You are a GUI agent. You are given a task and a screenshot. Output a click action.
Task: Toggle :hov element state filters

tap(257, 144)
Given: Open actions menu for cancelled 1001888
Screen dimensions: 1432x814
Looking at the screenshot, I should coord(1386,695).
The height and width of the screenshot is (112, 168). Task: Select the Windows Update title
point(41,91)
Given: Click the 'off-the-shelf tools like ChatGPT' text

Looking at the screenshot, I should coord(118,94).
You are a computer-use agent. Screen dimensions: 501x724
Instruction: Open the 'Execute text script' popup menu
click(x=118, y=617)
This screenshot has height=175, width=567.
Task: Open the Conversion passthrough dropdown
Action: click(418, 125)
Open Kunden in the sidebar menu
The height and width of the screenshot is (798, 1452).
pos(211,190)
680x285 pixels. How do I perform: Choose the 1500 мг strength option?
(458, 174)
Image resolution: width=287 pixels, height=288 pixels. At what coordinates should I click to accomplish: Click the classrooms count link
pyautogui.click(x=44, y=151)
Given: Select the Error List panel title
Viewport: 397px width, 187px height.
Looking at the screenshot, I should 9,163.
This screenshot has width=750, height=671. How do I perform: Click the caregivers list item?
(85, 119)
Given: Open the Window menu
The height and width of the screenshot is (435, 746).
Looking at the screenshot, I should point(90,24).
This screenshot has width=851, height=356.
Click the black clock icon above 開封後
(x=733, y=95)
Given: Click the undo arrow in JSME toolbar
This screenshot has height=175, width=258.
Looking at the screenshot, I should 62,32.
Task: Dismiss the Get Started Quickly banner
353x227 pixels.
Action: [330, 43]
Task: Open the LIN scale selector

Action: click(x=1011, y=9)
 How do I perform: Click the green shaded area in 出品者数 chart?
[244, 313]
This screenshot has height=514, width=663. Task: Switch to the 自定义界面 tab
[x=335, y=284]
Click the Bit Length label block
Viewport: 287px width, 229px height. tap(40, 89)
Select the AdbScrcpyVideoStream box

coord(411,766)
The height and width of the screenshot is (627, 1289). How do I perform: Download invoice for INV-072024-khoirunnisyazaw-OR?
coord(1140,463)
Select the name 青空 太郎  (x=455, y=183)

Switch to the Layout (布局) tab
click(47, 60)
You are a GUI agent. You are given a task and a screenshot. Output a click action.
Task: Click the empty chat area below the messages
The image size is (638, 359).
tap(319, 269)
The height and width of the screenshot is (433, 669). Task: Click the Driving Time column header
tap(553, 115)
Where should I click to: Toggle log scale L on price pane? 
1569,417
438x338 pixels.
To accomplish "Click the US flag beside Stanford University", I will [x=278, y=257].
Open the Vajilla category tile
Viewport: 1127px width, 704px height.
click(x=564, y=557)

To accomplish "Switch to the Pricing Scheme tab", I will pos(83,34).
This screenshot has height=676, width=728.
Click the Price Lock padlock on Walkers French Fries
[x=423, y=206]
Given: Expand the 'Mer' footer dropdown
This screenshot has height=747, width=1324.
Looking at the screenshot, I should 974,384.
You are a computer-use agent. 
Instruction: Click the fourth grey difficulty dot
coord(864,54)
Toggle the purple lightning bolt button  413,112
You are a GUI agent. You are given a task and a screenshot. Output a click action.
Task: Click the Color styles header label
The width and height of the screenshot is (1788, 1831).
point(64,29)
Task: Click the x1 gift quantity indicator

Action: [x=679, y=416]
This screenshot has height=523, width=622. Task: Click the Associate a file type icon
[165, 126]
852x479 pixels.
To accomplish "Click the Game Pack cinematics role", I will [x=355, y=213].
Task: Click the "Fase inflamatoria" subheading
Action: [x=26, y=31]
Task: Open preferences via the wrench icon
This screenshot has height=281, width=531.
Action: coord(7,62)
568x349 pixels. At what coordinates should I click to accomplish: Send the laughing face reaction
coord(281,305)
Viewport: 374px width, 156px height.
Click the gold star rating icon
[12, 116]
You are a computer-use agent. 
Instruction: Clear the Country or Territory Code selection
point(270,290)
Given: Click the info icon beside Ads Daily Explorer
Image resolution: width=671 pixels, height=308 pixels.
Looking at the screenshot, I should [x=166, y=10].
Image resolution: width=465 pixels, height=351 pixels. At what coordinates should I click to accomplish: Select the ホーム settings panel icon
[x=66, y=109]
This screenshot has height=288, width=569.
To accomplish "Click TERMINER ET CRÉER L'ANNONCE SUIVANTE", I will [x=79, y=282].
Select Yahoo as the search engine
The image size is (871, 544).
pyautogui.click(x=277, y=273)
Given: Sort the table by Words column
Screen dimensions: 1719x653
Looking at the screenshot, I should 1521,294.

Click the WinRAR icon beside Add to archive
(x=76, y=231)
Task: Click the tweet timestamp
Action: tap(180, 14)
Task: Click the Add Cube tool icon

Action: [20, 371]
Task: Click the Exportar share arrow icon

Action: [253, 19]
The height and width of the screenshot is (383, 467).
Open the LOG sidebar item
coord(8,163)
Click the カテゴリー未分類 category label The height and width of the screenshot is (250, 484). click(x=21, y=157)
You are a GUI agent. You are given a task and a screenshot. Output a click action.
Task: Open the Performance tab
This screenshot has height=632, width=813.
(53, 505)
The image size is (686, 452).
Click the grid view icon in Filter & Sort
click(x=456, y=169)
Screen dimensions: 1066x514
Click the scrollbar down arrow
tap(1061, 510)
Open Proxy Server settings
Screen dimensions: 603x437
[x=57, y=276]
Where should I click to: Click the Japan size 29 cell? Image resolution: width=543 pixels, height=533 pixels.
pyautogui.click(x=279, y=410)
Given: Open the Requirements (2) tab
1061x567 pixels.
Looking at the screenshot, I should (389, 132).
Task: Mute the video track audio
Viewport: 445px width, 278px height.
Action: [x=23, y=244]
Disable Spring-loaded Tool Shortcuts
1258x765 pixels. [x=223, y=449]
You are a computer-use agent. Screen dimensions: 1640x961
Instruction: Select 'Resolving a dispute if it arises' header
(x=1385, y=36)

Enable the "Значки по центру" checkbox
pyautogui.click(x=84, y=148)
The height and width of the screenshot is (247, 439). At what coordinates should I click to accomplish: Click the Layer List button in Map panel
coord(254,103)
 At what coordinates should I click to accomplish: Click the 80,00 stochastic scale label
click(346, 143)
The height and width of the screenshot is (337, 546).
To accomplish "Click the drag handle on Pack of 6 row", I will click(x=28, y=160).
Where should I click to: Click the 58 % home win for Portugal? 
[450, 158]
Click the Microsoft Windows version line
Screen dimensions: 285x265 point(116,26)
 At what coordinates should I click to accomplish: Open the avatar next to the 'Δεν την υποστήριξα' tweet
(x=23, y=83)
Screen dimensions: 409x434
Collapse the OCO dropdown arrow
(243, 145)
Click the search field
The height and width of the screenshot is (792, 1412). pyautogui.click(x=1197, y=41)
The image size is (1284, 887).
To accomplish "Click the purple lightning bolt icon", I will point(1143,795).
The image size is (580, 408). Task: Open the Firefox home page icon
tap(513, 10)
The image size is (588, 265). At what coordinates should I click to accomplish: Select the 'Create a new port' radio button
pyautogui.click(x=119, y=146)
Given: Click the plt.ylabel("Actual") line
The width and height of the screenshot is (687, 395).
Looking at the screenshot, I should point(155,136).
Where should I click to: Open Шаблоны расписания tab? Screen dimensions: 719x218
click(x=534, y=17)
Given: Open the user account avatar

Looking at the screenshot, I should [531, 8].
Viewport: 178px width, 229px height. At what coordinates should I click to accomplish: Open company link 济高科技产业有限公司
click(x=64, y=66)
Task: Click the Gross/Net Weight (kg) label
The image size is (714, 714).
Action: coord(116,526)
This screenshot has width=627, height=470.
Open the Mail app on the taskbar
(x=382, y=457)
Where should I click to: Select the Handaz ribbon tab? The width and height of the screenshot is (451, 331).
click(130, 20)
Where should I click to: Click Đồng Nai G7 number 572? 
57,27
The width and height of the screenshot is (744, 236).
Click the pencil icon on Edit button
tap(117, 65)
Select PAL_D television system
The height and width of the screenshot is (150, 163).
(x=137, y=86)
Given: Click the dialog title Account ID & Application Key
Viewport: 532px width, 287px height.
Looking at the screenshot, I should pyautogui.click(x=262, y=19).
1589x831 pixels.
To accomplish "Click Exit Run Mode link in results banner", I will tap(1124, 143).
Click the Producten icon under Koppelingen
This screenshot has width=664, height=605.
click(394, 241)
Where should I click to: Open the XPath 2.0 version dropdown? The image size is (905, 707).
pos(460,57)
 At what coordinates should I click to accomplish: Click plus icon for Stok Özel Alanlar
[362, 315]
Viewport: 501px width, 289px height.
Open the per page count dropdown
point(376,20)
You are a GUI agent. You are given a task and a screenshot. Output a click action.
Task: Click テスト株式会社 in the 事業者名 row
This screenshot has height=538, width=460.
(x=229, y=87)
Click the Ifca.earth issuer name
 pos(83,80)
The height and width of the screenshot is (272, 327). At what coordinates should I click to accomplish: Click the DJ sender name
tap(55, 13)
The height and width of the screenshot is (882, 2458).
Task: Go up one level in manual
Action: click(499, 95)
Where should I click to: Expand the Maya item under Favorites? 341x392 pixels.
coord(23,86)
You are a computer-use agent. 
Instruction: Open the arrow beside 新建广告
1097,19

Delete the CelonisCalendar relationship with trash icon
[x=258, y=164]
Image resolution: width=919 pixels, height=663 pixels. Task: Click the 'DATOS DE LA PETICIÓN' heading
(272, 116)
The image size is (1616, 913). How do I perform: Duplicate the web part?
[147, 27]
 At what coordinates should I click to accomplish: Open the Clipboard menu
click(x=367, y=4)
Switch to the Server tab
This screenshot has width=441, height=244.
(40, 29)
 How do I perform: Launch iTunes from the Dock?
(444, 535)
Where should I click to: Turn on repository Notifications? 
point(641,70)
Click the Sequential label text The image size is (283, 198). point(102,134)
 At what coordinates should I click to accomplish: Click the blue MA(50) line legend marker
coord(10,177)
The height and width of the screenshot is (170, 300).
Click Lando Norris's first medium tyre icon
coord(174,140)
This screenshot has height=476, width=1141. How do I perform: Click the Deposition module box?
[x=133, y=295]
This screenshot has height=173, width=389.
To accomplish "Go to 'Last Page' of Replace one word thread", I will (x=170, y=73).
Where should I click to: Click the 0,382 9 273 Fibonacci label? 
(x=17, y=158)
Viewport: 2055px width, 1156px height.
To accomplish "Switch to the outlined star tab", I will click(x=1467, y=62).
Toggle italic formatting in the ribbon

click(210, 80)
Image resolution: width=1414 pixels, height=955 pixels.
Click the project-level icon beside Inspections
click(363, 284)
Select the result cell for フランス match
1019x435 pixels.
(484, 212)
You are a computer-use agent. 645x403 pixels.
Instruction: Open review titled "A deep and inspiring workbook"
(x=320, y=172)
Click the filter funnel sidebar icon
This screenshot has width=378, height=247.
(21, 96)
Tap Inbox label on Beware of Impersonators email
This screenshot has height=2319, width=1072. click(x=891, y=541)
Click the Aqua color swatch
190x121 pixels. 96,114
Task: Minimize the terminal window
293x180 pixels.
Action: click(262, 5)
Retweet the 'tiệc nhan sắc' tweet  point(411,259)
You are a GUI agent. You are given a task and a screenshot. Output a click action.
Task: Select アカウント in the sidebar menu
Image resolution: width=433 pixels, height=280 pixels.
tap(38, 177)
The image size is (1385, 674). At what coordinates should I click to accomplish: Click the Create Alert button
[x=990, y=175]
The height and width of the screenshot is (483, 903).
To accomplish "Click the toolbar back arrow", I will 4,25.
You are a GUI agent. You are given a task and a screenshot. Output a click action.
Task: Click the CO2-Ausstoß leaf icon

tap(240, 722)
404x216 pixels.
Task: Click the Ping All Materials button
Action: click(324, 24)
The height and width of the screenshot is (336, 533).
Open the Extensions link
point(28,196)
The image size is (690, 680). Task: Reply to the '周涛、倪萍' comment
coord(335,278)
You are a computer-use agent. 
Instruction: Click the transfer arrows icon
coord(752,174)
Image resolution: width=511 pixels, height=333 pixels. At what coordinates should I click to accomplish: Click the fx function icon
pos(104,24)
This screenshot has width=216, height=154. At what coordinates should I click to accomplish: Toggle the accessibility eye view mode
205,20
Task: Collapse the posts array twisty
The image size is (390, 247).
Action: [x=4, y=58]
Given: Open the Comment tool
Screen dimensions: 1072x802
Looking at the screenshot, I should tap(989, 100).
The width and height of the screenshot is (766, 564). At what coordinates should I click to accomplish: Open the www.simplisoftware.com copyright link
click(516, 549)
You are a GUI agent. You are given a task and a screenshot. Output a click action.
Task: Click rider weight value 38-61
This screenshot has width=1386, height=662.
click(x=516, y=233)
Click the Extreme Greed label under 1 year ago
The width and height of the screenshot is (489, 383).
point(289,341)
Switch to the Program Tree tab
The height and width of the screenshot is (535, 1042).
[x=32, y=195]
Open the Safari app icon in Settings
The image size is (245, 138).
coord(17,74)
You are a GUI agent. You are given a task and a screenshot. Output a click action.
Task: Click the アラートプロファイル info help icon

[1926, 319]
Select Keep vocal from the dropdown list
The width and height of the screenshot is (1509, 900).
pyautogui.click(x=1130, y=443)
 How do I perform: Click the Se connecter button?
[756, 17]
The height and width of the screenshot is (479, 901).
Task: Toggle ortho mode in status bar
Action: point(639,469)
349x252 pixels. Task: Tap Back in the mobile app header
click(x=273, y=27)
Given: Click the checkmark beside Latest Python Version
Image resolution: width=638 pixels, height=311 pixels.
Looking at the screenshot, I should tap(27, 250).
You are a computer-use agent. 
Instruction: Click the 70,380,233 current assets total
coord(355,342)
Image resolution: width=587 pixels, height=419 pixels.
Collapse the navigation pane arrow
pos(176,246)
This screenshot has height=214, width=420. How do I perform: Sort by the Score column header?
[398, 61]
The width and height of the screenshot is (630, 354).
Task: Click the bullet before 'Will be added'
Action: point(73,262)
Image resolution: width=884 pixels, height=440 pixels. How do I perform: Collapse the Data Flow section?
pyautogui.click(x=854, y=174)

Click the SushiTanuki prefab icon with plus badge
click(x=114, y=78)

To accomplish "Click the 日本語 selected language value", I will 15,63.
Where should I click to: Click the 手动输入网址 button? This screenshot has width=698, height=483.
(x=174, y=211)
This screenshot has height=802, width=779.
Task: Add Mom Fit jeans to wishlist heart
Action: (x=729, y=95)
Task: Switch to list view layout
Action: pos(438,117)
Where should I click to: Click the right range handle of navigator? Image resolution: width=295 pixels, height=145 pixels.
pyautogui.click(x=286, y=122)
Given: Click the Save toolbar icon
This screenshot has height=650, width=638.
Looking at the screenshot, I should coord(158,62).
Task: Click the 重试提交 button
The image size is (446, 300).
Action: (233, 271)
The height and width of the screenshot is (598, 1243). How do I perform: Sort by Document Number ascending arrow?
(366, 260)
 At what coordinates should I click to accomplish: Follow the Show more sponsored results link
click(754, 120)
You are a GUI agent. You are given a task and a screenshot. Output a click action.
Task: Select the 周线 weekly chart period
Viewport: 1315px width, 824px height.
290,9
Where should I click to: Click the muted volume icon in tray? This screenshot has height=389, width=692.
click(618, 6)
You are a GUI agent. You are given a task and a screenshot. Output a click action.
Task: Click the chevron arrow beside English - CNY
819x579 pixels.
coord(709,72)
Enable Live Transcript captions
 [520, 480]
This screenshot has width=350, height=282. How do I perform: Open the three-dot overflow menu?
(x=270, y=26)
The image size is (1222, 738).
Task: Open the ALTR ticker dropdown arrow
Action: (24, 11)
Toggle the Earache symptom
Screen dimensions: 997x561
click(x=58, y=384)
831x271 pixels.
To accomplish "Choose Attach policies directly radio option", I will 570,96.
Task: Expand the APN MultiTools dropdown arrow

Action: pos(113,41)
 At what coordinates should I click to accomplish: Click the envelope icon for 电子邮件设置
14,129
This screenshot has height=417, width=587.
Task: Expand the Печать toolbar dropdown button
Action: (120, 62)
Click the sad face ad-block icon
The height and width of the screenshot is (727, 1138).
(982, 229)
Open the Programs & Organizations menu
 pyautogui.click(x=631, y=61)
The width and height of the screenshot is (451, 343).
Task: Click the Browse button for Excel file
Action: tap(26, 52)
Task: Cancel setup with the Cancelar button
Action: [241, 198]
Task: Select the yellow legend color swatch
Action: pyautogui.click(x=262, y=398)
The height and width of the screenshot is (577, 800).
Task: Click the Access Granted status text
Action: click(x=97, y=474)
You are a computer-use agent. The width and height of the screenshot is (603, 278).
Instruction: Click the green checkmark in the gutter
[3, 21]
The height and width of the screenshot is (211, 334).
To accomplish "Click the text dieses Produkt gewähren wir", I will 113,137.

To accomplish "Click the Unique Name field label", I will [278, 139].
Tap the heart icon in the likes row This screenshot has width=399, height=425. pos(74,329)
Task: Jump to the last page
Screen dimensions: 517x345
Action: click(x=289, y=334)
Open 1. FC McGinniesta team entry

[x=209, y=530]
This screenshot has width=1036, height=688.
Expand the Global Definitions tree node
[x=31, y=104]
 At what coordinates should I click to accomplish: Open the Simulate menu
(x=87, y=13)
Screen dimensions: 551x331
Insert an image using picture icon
* * * *
Write out every line in the data that holds the string "bolt".

Toggle the purple lightning bolt button  413,112
To accomplish "Click the purple lightning bolt icon", I will point(1143,795).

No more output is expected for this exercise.